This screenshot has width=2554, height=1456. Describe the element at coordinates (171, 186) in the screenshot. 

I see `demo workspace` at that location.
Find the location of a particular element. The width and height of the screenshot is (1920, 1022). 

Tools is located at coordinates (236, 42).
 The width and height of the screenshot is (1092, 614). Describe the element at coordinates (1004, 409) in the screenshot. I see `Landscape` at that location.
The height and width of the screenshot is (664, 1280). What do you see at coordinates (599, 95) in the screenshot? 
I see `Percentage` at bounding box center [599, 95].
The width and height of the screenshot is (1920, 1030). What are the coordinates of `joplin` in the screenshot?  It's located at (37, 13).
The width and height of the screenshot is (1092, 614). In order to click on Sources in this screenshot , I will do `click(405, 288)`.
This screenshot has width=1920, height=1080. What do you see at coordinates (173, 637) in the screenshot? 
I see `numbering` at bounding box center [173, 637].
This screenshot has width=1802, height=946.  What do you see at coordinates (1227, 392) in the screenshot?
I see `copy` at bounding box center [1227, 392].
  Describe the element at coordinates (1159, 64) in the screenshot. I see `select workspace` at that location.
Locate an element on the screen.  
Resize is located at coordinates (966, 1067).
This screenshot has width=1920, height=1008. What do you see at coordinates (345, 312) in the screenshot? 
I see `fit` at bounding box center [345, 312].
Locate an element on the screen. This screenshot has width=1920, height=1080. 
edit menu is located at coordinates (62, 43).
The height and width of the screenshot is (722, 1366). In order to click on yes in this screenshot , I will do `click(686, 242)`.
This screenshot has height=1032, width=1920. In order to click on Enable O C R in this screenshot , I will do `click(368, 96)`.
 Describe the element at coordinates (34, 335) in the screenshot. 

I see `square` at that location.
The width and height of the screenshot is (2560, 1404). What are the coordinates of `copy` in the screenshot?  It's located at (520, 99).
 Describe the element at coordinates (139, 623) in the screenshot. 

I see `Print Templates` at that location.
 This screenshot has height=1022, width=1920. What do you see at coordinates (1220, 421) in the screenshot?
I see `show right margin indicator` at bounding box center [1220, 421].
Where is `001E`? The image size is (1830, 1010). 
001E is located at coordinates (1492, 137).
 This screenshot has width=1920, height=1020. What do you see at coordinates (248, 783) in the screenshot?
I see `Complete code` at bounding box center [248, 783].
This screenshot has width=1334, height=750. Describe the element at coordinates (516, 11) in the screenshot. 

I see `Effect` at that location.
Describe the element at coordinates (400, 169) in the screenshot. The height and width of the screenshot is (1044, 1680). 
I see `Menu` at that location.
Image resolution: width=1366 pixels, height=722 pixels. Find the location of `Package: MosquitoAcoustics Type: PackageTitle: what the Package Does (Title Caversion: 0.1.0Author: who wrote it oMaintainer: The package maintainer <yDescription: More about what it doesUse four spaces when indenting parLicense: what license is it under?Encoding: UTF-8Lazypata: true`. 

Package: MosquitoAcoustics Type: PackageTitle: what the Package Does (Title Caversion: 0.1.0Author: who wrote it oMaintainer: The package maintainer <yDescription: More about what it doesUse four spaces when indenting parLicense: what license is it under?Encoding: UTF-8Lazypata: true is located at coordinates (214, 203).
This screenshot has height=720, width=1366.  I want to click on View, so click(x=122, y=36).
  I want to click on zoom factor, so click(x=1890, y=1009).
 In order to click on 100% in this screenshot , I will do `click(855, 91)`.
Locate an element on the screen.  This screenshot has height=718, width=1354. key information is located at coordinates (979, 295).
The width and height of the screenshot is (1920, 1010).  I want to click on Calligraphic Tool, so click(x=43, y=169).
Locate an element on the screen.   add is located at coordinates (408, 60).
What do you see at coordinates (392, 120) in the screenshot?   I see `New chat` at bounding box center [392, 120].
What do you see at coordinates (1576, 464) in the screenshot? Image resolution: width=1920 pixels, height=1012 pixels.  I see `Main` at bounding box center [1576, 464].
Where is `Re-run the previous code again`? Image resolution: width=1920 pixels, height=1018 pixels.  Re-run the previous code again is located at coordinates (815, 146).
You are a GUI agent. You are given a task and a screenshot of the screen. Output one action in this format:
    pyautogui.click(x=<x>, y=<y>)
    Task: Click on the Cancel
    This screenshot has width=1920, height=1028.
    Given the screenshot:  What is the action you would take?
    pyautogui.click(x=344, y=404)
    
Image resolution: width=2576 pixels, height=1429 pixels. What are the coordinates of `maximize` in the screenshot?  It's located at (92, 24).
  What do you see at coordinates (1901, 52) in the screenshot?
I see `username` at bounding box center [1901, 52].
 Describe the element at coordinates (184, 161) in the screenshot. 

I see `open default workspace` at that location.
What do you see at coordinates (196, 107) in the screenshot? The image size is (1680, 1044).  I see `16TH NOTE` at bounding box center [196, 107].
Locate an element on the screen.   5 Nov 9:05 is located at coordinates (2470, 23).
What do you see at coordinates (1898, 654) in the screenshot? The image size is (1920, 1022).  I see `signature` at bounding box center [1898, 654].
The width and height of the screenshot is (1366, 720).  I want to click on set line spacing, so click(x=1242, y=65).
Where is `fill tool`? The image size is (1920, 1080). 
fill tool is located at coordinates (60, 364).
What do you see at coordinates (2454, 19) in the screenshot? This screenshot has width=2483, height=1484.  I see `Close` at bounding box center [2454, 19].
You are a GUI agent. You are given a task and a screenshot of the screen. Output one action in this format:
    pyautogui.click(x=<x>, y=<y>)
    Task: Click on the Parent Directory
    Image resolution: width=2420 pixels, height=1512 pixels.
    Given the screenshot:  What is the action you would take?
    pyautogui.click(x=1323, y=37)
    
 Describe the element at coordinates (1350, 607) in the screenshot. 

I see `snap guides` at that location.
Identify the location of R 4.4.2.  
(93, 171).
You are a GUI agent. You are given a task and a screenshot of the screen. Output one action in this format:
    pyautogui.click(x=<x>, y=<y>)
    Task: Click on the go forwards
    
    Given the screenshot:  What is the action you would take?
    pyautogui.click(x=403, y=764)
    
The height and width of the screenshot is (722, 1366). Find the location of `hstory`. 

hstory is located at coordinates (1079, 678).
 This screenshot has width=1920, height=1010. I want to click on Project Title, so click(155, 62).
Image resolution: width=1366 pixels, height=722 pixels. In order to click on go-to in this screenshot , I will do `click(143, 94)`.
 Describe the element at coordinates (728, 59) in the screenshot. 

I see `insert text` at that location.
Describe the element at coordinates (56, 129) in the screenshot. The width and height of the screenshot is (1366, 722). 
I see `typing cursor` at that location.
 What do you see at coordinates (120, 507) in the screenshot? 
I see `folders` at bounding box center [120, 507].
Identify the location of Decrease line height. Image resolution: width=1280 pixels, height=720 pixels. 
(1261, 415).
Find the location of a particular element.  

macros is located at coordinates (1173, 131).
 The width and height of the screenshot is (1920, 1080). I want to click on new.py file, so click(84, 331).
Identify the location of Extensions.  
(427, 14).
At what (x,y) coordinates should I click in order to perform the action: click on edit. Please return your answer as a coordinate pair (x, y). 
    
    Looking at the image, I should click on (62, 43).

==*==

» Written instruction: Rewrite all of the items above as a numbered list, leaving out the blank lines.

» Reply:
1. This screenshot has width=2554, height=1456. Describe the element at coordinates (171, 186) in the screenshot. 
2. I see `demo workspace` at that location.
3. Find the location of a particular element. The width and height of the screenshot is (1920, 1022). 
4. Tools is located at coordinates (236, 42).
5.  The width and height of the screenshot is (1092, 614). Describe the element at coordinates (1004, 409) in the screenshot. I see `Landscape` at that location.
6. The height and width of the screenshot is (664, 1280). What do you see at coordinates (599, 95) in the screenshot? 
7. I see `Percentage` at bounding box center [599, 95].
8. The width and height of the screenshot is (1920, 1030). What are the coordinates of `joplin` in the screenshot?  It's located at (37, 13).
9. The width and height of the screenshot is (1092, 614). In order to click on Sources in this screenshot , I will do `click(405, 288)`.
10. This screenshot has width=1920, height=1080. What do you see at coordinates (173, 637) in the screenshot? 
11. I see `numbering` at bounding box center [173, 637].
12. This screenshot has width=1802, height=946.  What do you see at coordinates (1227, 392) in the screenshot?
13. I see `copy` at bounding box center [1227, 392].
14.   Describe the element at coordinates (1159, 64) in the screenshot. I see `select workspace` at that location.
15. Locate an element on the screen.  
16. Resize is located at coordinates (966, 1067).
17. This screenshot has width=1920, height=1008. What do you see at coordinates (345, 312) in the screenshot? 
18. I see `fit` at bounding box center [345, 312].
19. Locate an element on the screen. This screenshot has width=1920, height=1080. 
20. edit menu is located at coordinates (62, 43).
21. The height and width of the screenshot is (722, 1366). In order to click on yes in this screenshot , I will do `click(686, 242)`.
22. This screenshot has height=1032, width=1920. In order to click on Enable O C R in this screenshot , I will do `click(368, 96)`.
23.  Describe the element at coordinates (34, 335) in the screenshot. 
24. I see `square` at that location.
25. The width and height of the screenshot is (2560, 1404). What are the coordinates of `copy` in the screenshot?  It's located at (520, 99).
26.  Describe the element at coordinates (139, 623) in the screenshot. 
27. I see `Print Templates` at that location.
28.  This screenshot has height=1022, width=1920. What do you see at coordinates (1220, 421) in the screenshot?
29. I see `show right margin indicator` at bounding box center [1220, 421].
30. Where is `001E`? The image size is (1830, 1010). 
31. 001E is located at coordinates (1492, 137).
32.  This screenshot has width=1920, height=1020. What do you see at coordinates (248, 783) in the screenshot?
33. I see `Complete code` at bounding box center [248, 783].
34. This screenshot has width=1334, height=750. Describe the element at coordinates (516, 11) in the screenshot. 
35. I see `Effect` at that location.
36. Describe the element at coordinates (400, 169) in the screenshot. The height and width of the screenshot is (1044, 1680). 
37. I see `Menu` at that location.
38. Image resolution: width=1366 pixels, height=722 pixels. Find the location of `Package: MosquitoAcoustics Type: PackageTitle: what the Package Does (Title Caversion: 0.1.0Author: who wrote it oMaintainer: The package maintainer <yDescription: More about what it doesUse four spaces when indenting parLicense: what license is it under?Encoding: UTF-8Lazypata: true`. 
39. Package: MosquitoAcoustics Type: PackageTitle: what the Package Does (Title Caversion: 0.1.0Author: who wrote it oMaintainer: The package maintainer <yDescription: More about what it doesUse four spaces when indenting parLicense: what license is it under?Encoding: UTF-8Lazypata: true is located at coordinates (214, 203).
40. This screenshot has height=720, width=1366.  I want to click on View, so click(x=122, y=36).
41.   I want to click on zoom factor, so click(x=1890, y=1009).
42.  In order to click on 100% in this screenshot , I will do `click(855, 91)`.
43. Locate an element on the screen.  This screenshot has height=718, width=1354. key information is located at coordinates (979, 295).
44. The width and height of the screenshot is (1920, 1010).  I want to click on Calligraphic Tool, so click(x=43, y=169).
45. Locate an element on the screen.   add is located at coordinates (408, 60).
46. What do you see at coordinates (392, 120) in the screenshot?   I see `New chat` at bounding box center [392, 120].
47. What do you see at coordinates (1576, 464) in the screenshot? Image resolution: width=1920 pixels, height=1012 pixels.  I see `Main` at bounding box center [1576, 464].
48. Where is `Re-run the previous code again`? Image resolution: width=1920 pixels, height=1018 pixels.  Re-run the previous code again is located at coordinates (815, 146).
49. You are a GUI agent. You are given a task and a screenshot of the screen. Output one action in this format:
50.     pyautogui.click(x=<x>, y=<y>)
51.     Task: Click on the Cancel
52.     This screenshot has width=1920, height=1028.
53.     Given the screenshot:  What is the action you would take?
54.     pyautogui.click(x=344, y=404)
55. Image resolution: width=2576 pixels, height=1429 pixels. What are the coordinates of `maximize` in the screenshot?  It's located at (92, 24).
56.   What do you see at coordinates (1901, 52) in the screenshot?
57. I see `username` at bounding box center [1901, 52].
58.  Describe the element at coordinates (184, 161) in the screenshot. 
59. I see `open default workspace` at that location.
60. What do you see at coordinates (196, 107) in the screenshot? The image size is (1680, 1044).  I see `16TH NOTE` at bounding box center [196, 107].
61. Locate an element on the screen.   5 Nov 9:05 is located at coordinates (2470, 23).
62. What do you see at coordinates (1898, 654) in the screenshot? The image size is (1920, 1022).  I see `signature` at bounding box center [1898, 654].
63. The width and height of the screenshot is (1366, 720).  I want to click on set line spacing, so click(x=1242, y=65).
64. Where is `fill tool`? The image size is (1920, 1080). 
65. fill tool is located at coordinates (60, 364).
66. What do you see at coordinates (2454, 19) in the screenshot? This screenshot has width=2483, height=1484.  I see `Close` at bounding box center [2454, 19].
67. You are a GUI agent. You are given a task and a screenshot of the screen. Output one action in this format:
68.     pyautogui.click(x=<x>, y=<y>)
69.     Task: Click on the Parent Directory
70.     Image resolution: width=2420 pixels, height=1512 pixels.
71.     Given the screenshot:  What is the action you would take?
72.     pyautogui.click(x=1323, y=37)
73.  Describe the element at coordinates (1350, 607) in the screenshot. 
74. I see `snap guides` at that location.
75. Identify the location of R 4.4.2.  
76. (93, 171).
77. You are a GUI agent. You are given a task and a screenshot of the screen. Output one action in this format:
78.     pyautogui.click(x=<x>, y=<y>)
79.     Task: Click on the go forwards
80.     Given the screenshot:  What is the action you would take?
81.     pyautogui.click(x=403, y=764)
82. The height and width of the screenshot is (722, 1366). Find the location of `hstory`. 
83. hstory is located at coordinates (1079, 678).
84.  This screenshot has width=1920, height=1010. I want to click on Project Title, so click(155, 62).
85. Image resolution: width=1366 pixels, height=722 pixels. In order to click on go-to in this screenshot , I will do `click(143, 94)`.
86.  Describe the element at coordinates (728, 59) in the screenshot. 
87. I see `insert text` at that location.
88. Describe the element at coordinates (56, 129) in the screenshot. The width and height of the screenshot is (1366, 722). 
89. I see `typing cursor` at that location.
90.  What do you see at coordinates (120, 507) in the screenshot? 
91. I see `folders` at bounding box center [120, 507].
92. Identify the location of Decrease line height. Image resolution: width=1280 pixels, height=720 pixels. 
93. (1261, 415).
94. Find the location of a particular element.  
95. macros is located at coordinates (1173, 131).
96.  The width and height of the screenshot is (1920, 1080). I want to click on new.py file, so click(84, 331).
97. Identify the location of Extensions.  
98. (427, 14).
99. At what (x,y) coordinates should I click in order to perform the action: click on edit. Please return your answer as a coordinate pair (x, y). 
100.     Looking at the image, I should click on (62, 43).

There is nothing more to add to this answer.